Um regresso ao Jardim

 

O Jardim das Hespérides, à semelhança do reino de Avalon, é a nossa dimensão mítica ibérica. É a esta Península, outrora também conhecida por Hespéria, no centro da qual existe o Maciço Hespérico, que aludem as mais antigas referências à localização deste Jardim paradisíaco.

 

Trata-se da dimensão da Deusa entre nós, e a sua energia, tal como acontece na Ilha Sagrada de Avalon, é mantida por Nove Irmãs, as Nove Irmãs do Poente, guardiãs da sabedoria e dos segredos da Imortalidade. Na memória coletiva esta época permanece como a Idade de Ouro da humanidade.

 

Num plano histórico, trata-se de reminiscências das antigas culturas matrifocais, centradas nos valores da Mãe, que por milénios viveram de forma pacífica, sustentável, inclusiva, igualitária, próspera e abundante, cultuando com exuberância a Grande Deusa, cujo corpo era visto e reconhecido na própria natureza.

 

Podemos ainda ver o nosso Jardim como um Reino de Mulheres, e de Homens de boa vontade, vivendo em parceria, herdeiras da antiga sabedoria atlante, a que o herói patriarcal Hércules pôs fim no âmbito de um dos seus famosos Doze Trabalhos, matando o dragão que guardava as Irmãs do Poente.

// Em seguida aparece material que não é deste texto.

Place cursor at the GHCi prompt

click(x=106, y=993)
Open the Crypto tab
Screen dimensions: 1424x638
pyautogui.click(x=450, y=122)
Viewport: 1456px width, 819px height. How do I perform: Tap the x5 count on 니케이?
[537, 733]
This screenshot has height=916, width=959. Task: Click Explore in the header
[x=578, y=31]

Só que nestes tempos de mudança o dragão, ou a serpente, renasce…

 

É minha convicção que reclamar para nós a dimensão mítica do Jardim das Hespérides é reconectarmo-nos com a nossa tradição mais genuína e é abrirmo-nos a receber a inspiração, a força e a sabedoria das antigas Sacerdotisas da Deusa do nosso território.